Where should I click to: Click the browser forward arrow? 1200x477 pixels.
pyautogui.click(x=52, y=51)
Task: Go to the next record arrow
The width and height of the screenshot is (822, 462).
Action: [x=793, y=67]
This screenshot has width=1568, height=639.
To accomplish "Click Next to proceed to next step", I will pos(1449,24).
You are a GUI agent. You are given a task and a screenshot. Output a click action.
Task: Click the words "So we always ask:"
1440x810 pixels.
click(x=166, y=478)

* * *

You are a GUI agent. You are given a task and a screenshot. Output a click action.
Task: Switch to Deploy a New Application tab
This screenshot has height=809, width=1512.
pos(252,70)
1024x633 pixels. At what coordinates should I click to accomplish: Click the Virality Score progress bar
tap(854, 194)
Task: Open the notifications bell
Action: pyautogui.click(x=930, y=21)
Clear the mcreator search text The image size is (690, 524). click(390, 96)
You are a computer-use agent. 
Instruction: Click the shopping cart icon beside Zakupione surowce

Exercise goal:
Set down, exactly as they appear above, all lines from the one that has "Task: Switch to Deploy a New Application tab" down to the one that has "Instruction: Click the", including those two and no others.

Task answer:
Task: Switch to Deploy a New Application tab
This screenshot has height=809, width=1512.
pos(252,70)
1024x633 pixels. At what coordinates should I click to accomplish: Click the Virality Score progress bar
tap(854, 194)
Task: Open the notifications bell
Action: pyautogui.click(x=930, y=21)
Clear the mcreator search text The image size is (690, 524). click(390, 96)
You are a computer-use agent. 
Instruction: Click the shopping cart icon beside Zakupione surowce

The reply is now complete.